§ **Exercise requirements**: In this exercise, copy exactly the lines from the one that contains "Task: Select the 获得的亮度 162.043 measurement" through the end of the entries below; pictures are not copied.

:::::

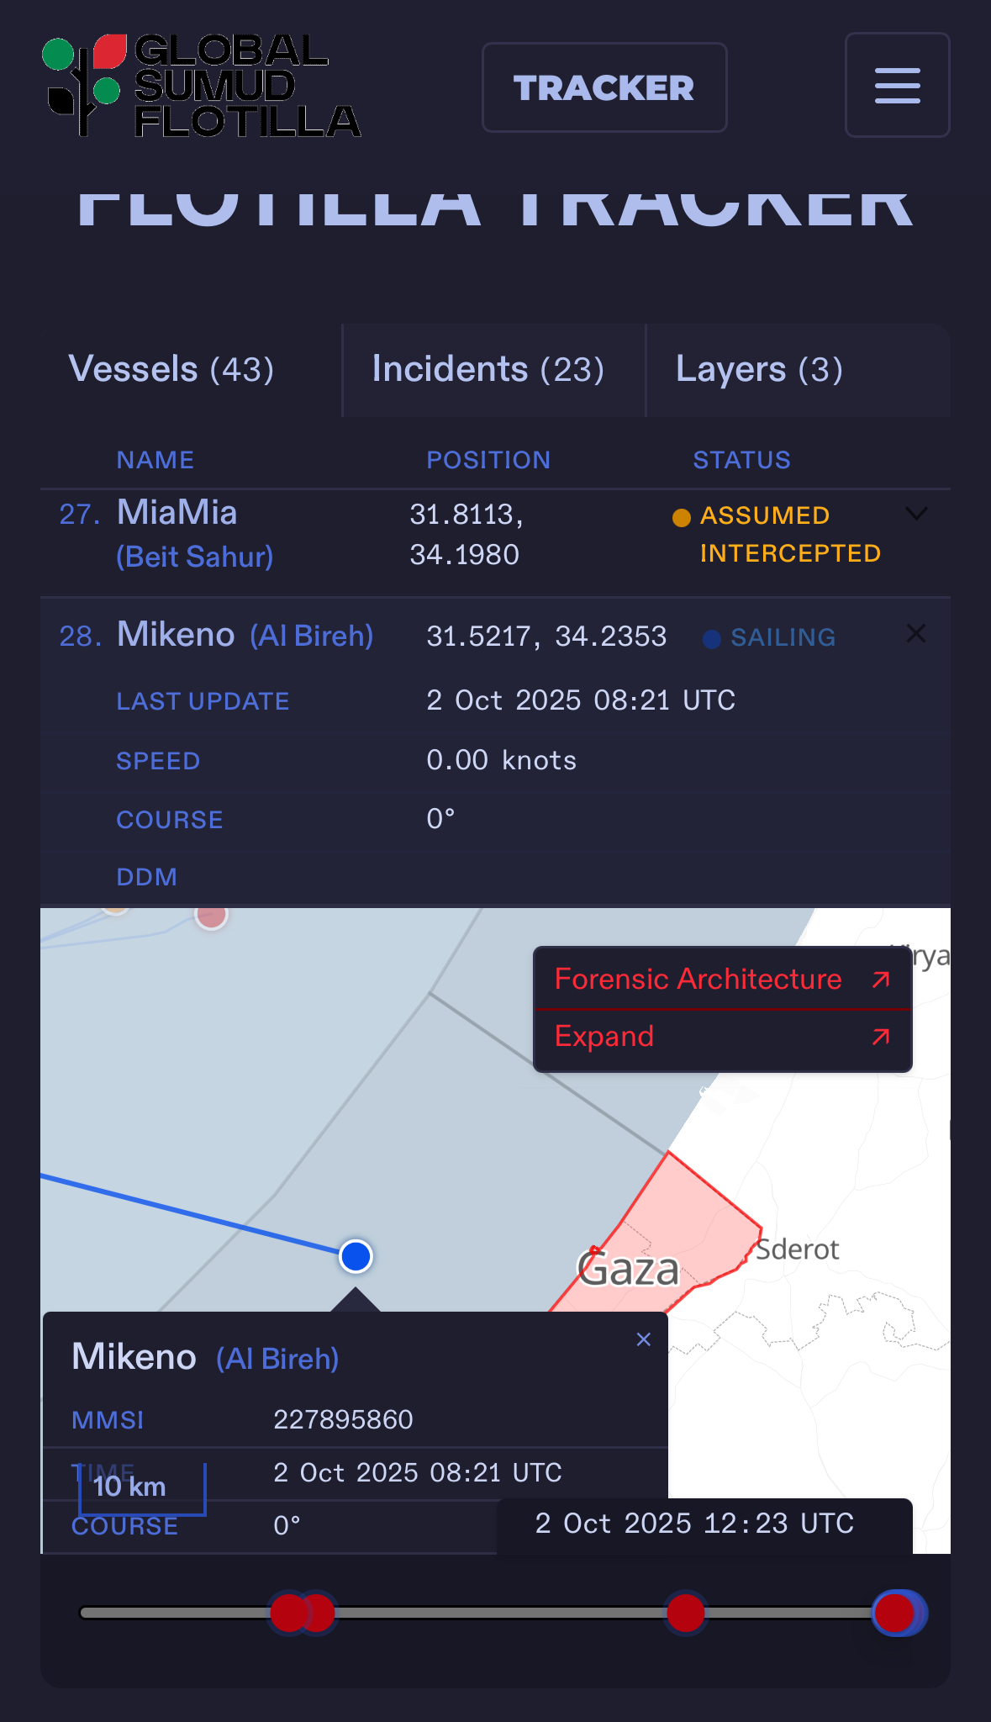Click the Expand map arrow icon
The width and height of the screenshot is (991, 1722).
tap(881, 1037)
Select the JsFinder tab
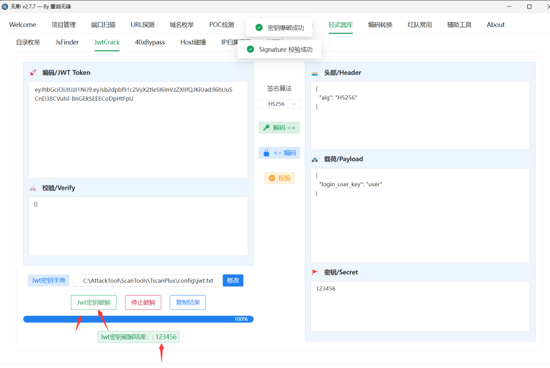Image resolution: width=550 pixels, height=368 pixels. coord(67,42)
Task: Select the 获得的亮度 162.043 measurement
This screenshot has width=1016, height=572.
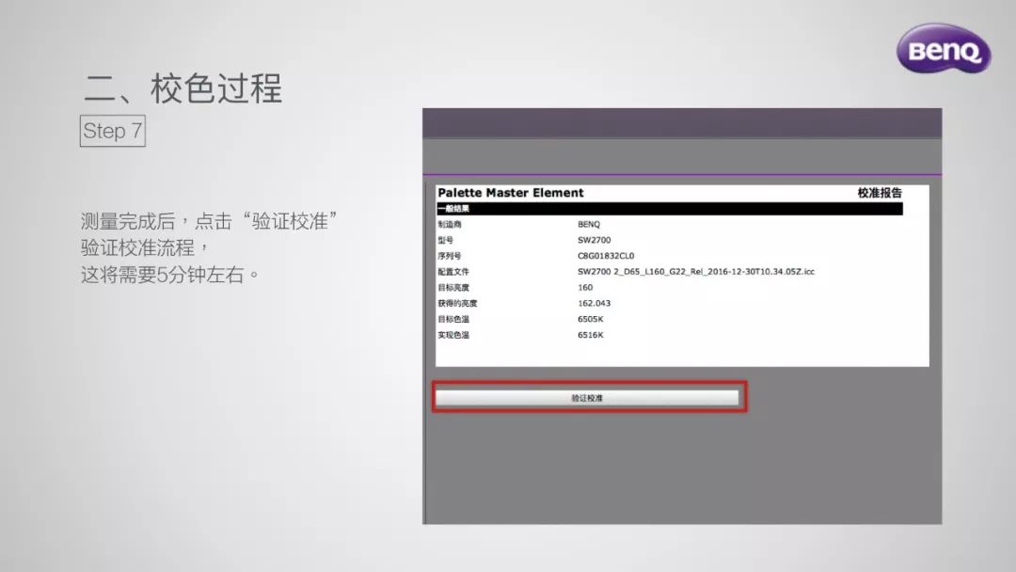Action: (593, 303)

:::::

§ **Result of this exercise**:
Task: Select the 获得的亮度 162.043 measurement
This screenshot has width=1016, height=572.
Action: (593, 303)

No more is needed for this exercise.